She was a compulsive liar, telling me on various occasions that she was born on an army base in Germany, an island off of England, and in Queens. She constantly played members of the group against each other; and though she was regarded as the head prophetess of the group, it was pretty obvious to me her visions were in fact inventions. Her trance seizures were unconvincing pantomime, and nothing she predicted ever came true. People believe what they want to believe.
Mad had the pretentions of being a writer, but she never finished anything. She made her money as a dancer in a strip joint, since she had a trim figure. Because of this, she was able to manouver her way into the beds of most of the Company members. After becoming intimate with her, many tended become rather biased and eager to dismiss the inner ugliness she revealed accidentally. Similarly was their trust misused to erode doubt and common-sense; qualities which interfered with the acceptance of Mad's prophecies.
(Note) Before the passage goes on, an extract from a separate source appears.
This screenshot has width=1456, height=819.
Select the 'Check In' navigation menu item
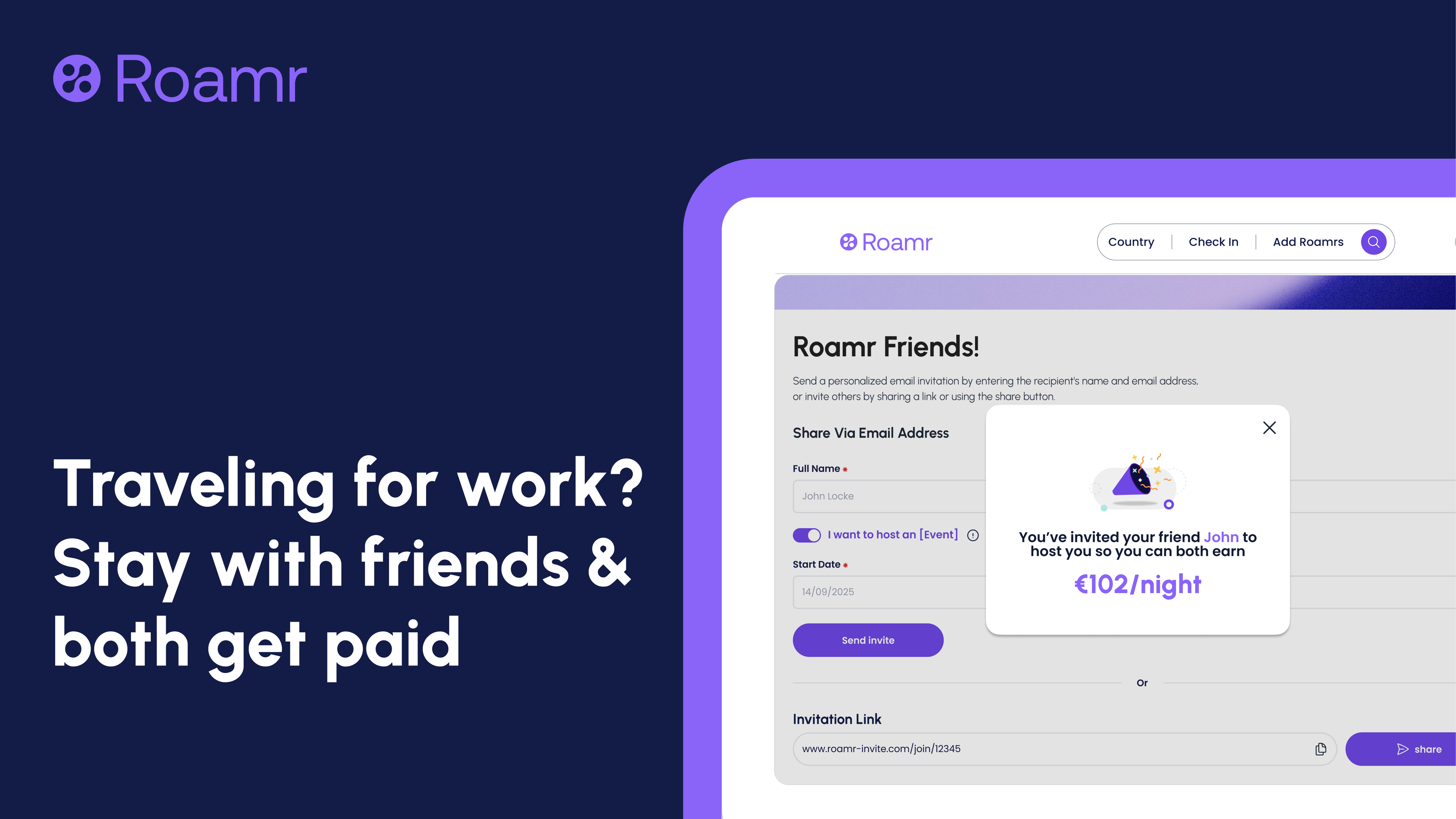tap(1213, 241)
The effect of these prophecies on members of the group is noteworthy. Though originally the scenario which these people lived their lives had started out as a live action RPG, the boundries between the fantasy and reality had completely dissolved. Members reluctantly abandoned jobs, college careers, and even sexual identity at the urgings of these prophecies and the cosmic quests. These quests, though sometimes ritual and sometimes a bit of a city wide junk hunt, kept the people too busy to have lives outside of Madison's control. They sacrificed it all for Madison, and the new world she promised and encouraged blind faith in
Madison as prophetess acted as a pseudo dungeon-master in a world teetering on the edge of apocalypse, where every member of the group were reincarnations of characters from Arthurian Romance, and all of whom were on a holy quest to retrieve seven artifacts needed to rebirth the world into a new age. The forces of Darkness manifested as moody bosses, yuppies, psychic vampires, demons, gray aliens, men in black, the Illuminati, scientists, psychologists, cops, and other forces/people believed to be divisive to the group-- particularly those which were less than flattering to Madison.
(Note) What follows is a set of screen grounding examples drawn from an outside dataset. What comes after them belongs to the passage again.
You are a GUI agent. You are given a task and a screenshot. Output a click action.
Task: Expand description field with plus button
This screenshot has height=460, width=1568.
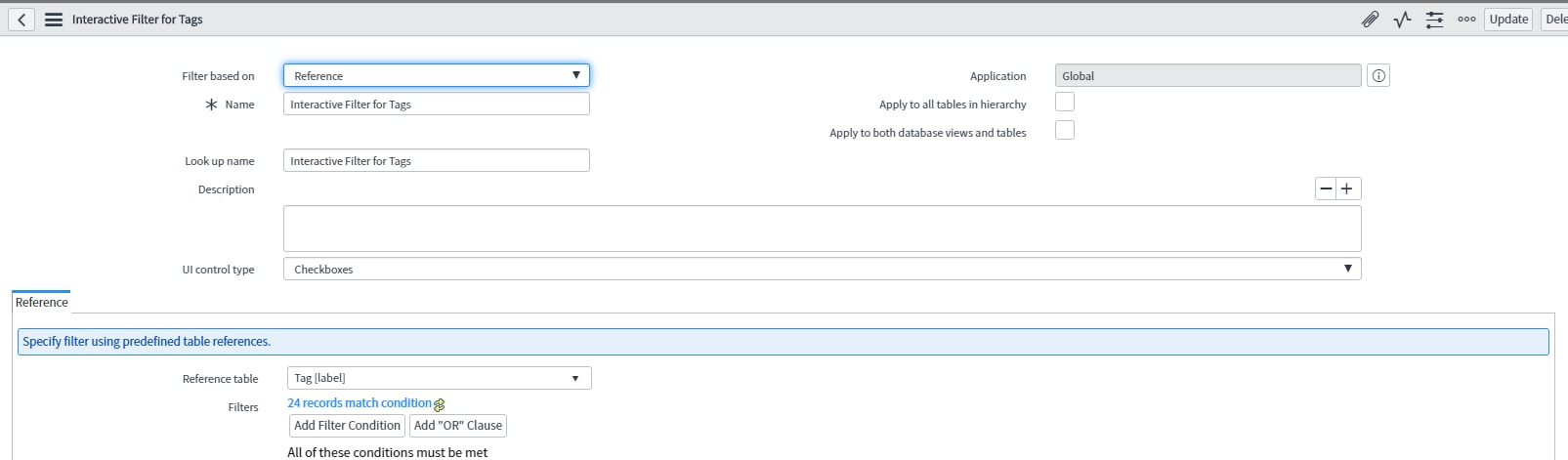coord(1347,189)
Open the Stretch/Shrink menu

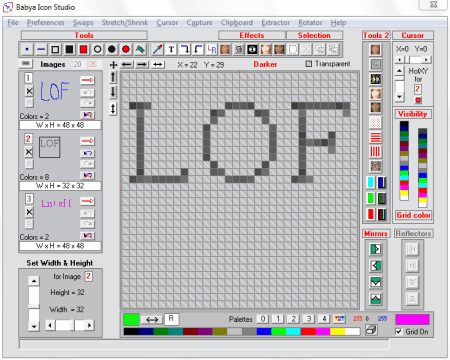(125, 23)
Such fantasies must seem dubious to most folk reading this; however, it was very compelling because it fed them a share in a collective messianic delusion, with Madison reaping most of the attention. It is a part of the occult experience to suspend disbelief selectively, but Madison chose to misuse that quality in her intimate friends, having them trade their real potential for an ego trip.
So why did she do all of this? Machievellian or nincompoop?
Perhaps she did it because she craved attention so desperately she was unconcerned about the safety of her lovers and friends. Possibly she harbored some peculiar resentment towards them, and sought to undermine anyone's attempt to become more functional or freer than her.
I somehow doubt she did such ignorantly; one thing she is not is stupid. She has always cherished the role of the noble victim, frustrating those who knew better into an anger which made them look belligerant.
In the end, it doesn't particularly matter why she did and continues to do these things. No excuse or apology is sufficient, and none have been offered anyway.